### PROBLEM DETAILS
With pictures left out, please repeat word for word the lines from the one containing "Task: Select the sword pillar skill icon" through the end of the records.

### AVAILABLE DATA
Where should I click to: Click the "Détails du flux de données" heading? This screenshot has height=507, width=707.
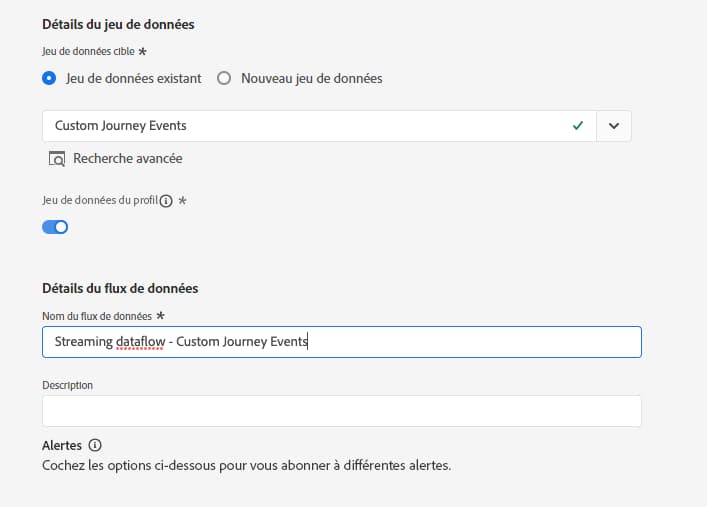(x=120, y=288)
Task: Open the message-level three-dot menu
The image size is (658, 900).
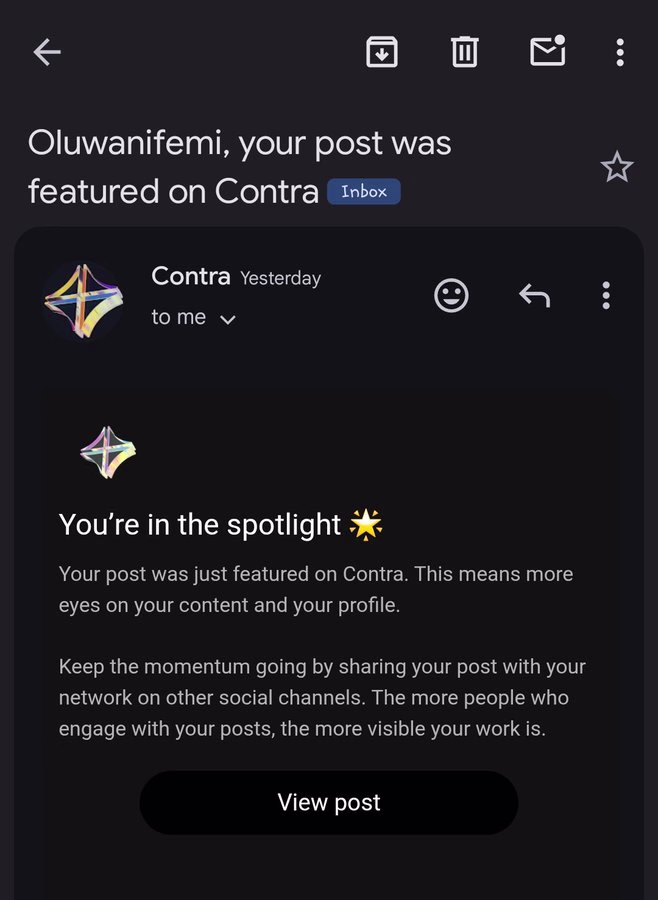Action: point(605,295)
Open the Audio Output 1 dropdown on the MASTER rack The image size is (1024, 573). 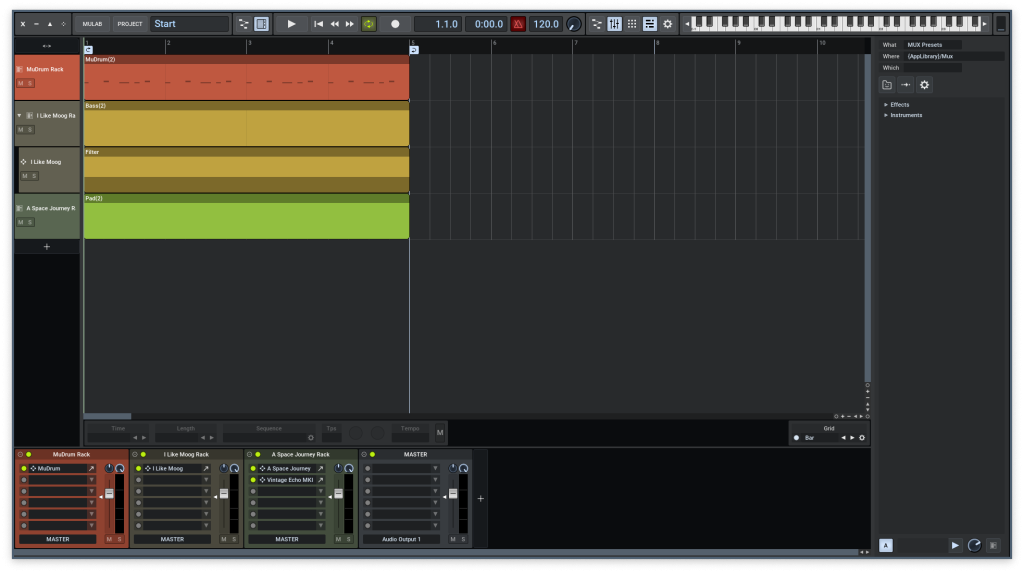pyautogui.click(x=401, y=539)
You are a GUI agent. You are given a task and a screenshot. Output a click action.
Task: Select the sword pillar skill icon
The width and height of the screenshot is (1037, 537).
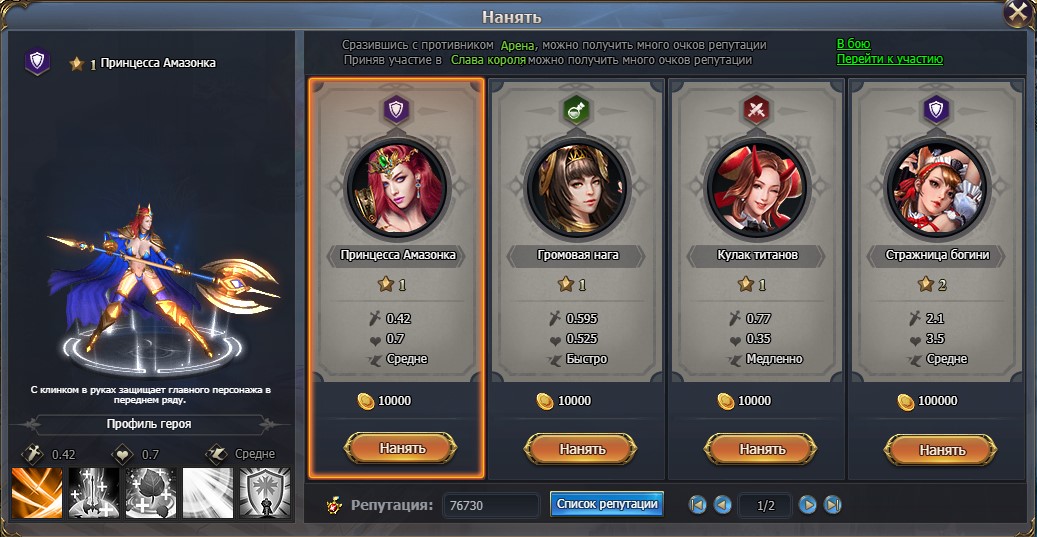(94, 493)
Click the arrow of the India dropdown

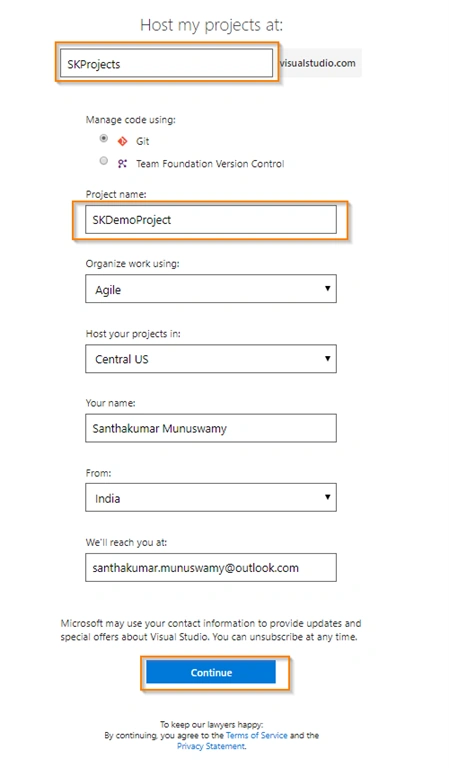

### SOLUTION FOR THIS EXERCISE
Task: Select the sword pillar skill icon
The width and height of the screenshot is (1037, 537).
(94, 493)
Click the arrow of the India dropdown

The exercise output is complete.